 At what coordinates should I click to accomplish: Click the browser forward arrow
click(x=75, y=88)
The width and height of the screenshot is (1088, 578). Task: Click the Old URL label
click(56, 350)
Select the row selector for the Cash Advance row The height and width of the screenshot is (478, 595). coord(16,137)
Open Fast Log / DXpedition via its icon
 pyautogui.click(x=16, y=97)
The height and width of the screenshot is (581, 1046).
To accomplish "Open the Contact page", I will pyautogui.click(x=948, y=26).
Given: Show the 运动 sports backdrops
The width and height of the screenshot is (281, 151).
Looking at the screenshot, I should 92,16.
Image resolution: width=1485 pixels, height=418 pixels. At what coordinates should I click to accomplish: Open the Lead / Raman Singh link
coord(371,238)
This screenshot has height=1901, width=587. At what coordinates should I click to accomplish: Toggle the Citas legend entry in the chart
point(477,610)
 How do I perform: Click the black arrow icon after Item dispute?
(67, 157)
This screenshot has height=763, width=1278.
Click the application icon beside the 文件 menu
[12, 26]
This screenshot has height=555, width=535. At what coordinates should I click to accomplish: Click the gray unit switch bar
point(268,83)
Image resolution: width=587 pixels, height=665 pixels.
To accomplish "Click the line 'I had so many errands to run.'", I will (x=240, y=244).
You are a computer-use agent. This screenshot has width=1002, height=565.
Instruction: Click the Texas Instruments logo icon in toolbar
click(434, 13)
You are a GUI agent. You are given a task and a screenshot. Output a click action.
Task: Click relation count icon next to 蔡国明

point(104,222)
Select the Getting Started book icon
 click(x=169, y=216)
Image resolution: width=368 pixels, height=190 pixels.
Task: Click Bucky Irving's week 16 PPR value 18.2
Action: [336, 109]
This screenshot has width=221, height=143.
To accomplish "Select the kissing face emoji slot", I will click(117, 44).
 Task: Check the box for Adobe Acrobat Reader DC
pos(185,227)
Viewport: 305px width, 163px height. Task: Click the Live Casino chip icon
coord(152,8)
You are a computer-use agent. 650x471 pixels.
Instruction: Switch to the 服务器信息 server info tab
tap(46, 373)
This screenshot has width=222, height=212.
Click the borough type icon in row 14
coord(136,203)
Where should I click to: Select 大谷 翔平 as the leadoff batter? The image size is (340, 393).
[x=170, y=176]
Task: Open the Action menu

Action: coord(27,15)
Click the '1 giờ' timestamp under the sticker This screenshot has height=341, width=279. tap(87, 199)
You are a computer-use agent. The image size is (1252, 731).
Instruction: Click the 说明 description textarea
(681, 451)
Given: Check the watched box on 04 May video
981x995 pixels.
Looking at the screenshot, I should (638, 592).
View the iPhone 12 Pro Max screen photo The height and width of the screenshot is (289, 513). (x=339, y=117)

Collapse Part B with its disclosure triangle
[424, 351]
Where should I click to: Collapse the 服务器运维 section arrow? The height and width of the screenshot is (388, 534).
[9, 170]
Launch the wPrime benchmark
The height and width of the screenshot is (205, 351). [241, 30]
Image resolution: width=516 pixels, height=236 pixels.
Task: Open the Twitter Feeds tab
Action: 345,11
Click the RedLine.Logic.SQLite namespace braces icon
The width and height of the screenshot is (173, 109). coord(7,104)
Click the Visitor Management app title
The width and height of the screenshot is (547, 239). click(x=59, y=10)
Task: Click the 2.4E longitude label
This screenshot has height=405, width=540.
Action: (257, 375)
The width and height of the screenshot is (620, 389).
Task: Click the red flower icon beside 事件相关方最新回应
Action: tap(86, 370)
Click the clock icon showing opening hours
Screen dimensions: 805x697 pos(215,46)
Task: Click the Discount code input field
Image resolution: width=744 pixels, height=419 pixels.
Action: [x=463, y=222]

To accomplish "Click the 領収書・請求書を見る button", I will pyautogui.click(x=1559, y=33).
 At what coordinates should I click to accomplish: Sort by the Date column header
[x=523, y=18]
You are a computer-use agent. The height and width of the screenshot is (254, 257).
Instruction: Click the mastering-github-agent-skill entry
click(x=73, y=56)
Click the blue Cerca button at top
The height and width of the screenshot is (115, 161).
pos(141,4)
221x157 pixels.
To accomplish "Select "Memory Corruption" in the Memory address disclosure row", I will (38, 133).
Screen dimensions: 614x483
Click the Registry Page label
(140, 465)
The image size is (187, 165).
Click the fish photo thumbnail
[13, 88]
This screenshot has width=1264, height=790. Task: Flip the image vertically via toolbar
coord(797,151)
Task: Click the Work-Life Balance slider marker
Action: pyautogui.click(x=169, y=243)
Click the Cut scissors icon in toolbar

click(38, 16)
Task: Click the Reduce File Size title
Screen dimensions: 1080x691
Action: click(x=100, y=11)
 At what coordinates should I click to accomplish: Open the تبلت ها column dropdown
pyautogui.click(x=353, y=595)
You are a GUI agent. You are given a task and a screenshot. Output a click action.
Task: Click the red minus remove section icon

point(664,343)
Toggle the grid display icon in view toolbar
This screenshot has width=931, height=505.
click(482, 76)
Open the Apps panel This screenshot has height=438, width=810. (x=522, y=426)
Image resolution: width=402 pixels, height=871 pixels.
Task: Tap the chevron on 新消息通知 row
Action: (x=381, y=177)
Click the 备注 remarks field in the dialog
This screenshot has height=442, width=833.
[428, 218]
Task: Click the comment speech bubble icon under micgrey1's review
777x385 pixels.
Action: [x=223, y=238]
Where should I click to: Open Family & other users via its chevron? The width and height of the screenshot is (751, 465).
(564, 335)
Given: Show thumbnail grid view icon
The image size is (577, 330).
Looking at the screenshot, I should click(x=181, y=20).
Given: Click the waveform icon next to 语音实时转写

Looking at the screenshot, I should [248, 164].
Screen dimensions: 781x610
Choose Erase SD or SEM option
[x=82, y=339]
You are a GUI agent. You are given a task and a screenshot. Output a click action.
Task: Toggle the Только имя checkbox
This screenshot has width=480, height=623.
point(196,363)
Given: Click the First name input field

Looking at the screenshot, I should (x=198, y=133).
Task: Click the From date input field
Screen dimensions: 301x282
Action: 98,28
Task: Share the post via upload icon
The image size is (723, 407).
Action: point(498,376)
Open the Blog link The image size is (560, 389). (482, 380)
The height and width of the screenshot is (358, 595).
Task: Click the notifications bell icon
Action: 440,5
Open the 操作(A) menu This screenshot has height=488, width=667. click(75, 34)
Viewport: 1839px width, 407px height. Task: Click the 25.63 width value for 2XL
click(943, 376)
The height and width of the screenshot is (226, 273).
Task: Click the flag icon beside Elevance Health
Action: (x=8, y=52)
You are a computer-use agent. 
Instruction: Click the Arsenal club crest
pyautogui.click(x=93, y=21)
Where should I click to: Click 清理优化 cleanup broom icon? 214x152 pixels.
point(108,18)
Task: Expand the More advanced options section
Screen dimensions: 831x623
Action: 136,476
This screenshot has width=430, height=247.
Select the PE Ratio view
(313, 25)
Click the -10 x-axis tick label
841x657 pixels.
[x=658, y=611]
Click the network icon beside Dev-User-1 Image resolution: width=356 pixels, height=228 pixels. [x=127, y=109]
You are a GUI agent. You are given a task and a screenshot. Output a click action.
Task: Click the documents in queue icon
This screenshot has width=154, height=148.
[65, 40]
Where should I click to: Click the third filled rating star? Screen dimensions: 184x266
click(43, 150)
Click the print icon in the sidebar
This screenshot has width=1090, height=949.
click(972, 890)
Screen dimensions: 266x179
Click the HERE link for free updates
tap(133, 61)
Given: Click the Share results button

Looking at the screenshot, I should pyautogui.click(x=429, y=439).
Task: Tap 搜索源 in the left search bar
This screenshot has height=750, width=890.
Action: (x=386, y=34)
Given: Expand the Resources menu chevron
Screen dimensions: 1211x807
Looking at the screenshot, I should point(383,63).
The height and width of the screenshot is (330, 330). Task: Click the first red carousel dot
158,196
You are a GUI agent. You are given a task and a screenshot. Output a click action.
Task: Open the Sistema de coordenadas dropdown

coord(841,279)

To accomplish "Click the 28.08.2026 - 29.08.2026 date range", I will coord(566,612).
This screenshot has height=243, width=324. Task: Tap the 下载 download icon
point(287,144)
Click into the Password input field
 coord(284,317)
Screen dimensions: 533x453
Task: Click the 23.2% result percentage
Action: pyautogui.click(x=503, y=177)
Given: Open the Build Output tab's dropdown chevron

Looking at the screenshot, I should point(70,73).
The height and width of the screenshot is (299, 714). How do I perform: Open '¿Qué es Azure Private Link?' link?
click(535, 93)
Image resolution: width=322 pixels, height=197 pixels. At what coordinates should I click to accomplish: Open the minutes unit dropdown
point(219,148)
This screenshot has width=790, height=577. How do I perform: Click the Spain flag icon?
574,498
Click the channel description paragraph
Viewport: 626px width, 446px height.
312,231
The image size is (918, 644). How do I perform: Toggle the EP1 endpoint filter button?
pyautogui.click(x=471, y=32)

• [INSTRUCTIONS FOR THE TASK] Retype the entries above exactly, but only from the line containing "This screenshot has width=480, height=623." through the line containing "Click the network", both included.

• [TASK RESULT]
This screenshot has width=480, height=623.
point(196,363)
Given: Click the First name input field

Looking at the screenshot, I should (x=198, y=133).
Task: Click the From date input field
Screen dimensions: 301x282
Action: 98,28
Task: Share the post via upload icon
The image size is (723, 407).
Action: point(498,376)
Open the Blog link The image size is (560, 389). (482, 380)
The height and width of the screenshot is (358, 595).
Task: Click the notifications bell icon
Action: 440,5
Open the 操作(A) menu This screenshot has height=488, width=667. click(75, 34)
Viewport: 1839px width, 407px height. Task: Click the 25.63 width value for 2XL
click(943, 376)
The height and width of the screenshot is (226, 273).
Task: Click the flag icon beside Elevance Health
Action: (x=8, y=52)
You are a computer-use agent. 
Instruction: Click the Arsenal club crest
pyautogui.click(x=93, y=21)
Where should I click to: Click 清理优化 cleanup broom icon? 214x152 pixels.
point(108,18)
Task: Expand the More advanced options section
Screen dimensions: 831x623
Action: 136,476
This screenshot has width=430, height=247.
Select the PE Ratio view
(313, 25)
Click the -10 x-axis tick label
841x657 pixels.
[x=658, y=611]
Click the network icon beside Dev-User-1 Image resolution: width=356 pixels, height=228 pixels. [x=127, y=109]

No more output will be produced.